According to a fifth aspect of the invention there is provided the use of a product as defined hereinbefore to form a composition as defined hereinbefore in the treatment of a surface or part of a surface, preferably the cleaning of a surface or part of a surface.

According to a sixth aspect of the invention there is provided a kit comprising separate first and second compartments, the first compartment containing a first component of a composition in a stable environment, the second compartment containing a second component of the composition in a stable environment, wherein, in use, the said two components are combined together to form said composition, and wherein the temperature of said composition is elevated when compared to the temperature of the components prior to said combination, and wherein the said components can be applied to a substrate or surface or released from said kit, simultaneously, sequentially or separately.

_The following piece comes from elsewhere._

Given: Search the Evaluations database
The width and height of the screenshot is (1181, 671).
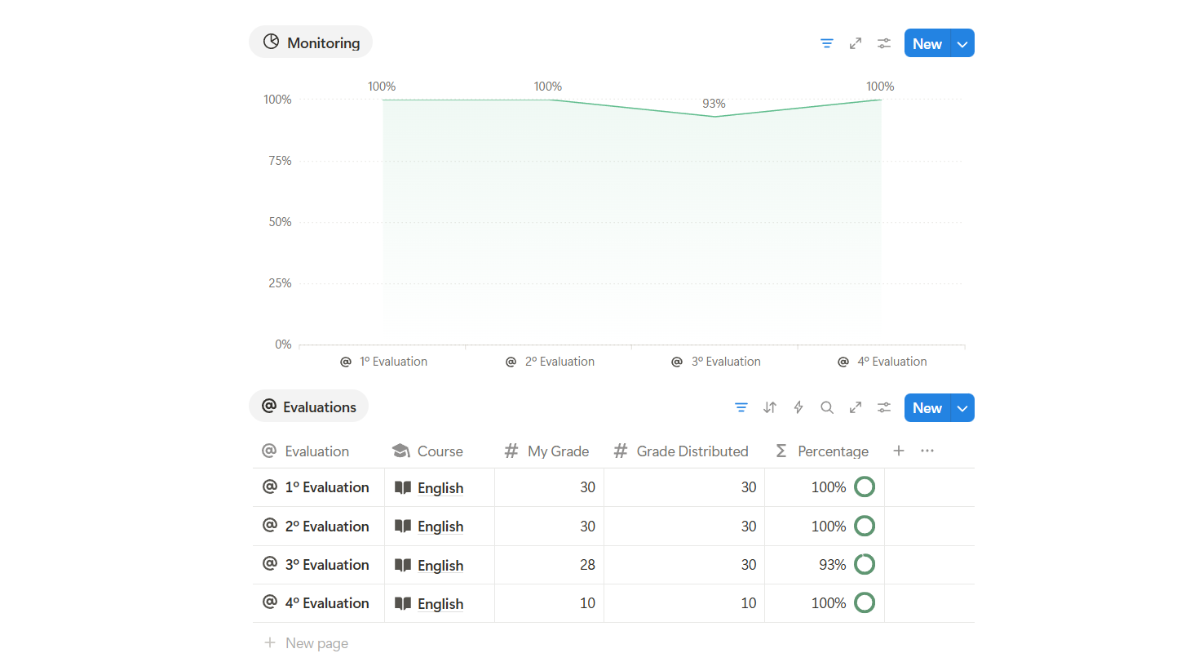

According to a seventh aspect of the invention there is provided an applicator means comprising separate first and second compartments, the first compartment containing a first component of a composition in a stable environment, the second compartment containing a second component of the composition in a stable environment, wherein said means can apply said components to a substrate or surface simultaneously, sequentially or separately to form said composition and wherein the temperature of said composition is elevated when compared to the temperature of the components prior to said combination. Another aspect of the invention is a method for cleaning a surface comprising the steps: i) effecting the combination of the first and second components of the product of the invention on the surface to be cleaned to form the composition of the invention (preferably a cleaning composition) wherein the temperature of the composition is elevated when compared to the temperature of the components prior to the combination, ii) cleaning of the surface with the composition by wiping, rubbing or allowing the composition to remain in contact with the surface for a length of time, and iii) substantially removing the composition from the surface.

For the avoidance of any doubt, each and every feature disclosed herein in relation to any one or more aspects of the present invention, is equally applicable to any or all of the other aspects of the invention, unless any such features are mutually exclusive or incompatible.

By "compartments", we simply mean a region or container where the particular component is kept until use.

The application of the components to the surface can be carried out by any convenient means, for example, by roll-on, spraying (e.g. from an aerosol or pump dispenser), brushing, painting, pouring, rubbing, squeezing etc. Examples of suitable applicator means include any multi-compartment device wherein the components are kept separate from each other as and until application by the user is desired. As such, the separator means can be any substantially non-porous structure. Applicator means should preferably be user-friendly and easily-portable, such as multi-compartment blister packs (with each component in a separate blister), or multi-headed, multi-nozzle or nibbed applicators (wherein each component is within a separate compartment within the body of the applicator).

When the applicator means is to apply two components, the applicator comprises two separate compartments. However, when the applicator means is to apply more than two components, either an equivalent number of separate compartments can be provided or, alternatively, an equivalent number of separate compartments can be provided equal to the number of different components.

The compartments of the applicator may contain pre-measured amounts of component to ensure application of the preferred amounts of components. Moreover, compartments may be numbered, or otherwise labelled, to ensure the correct order of sequential application of components.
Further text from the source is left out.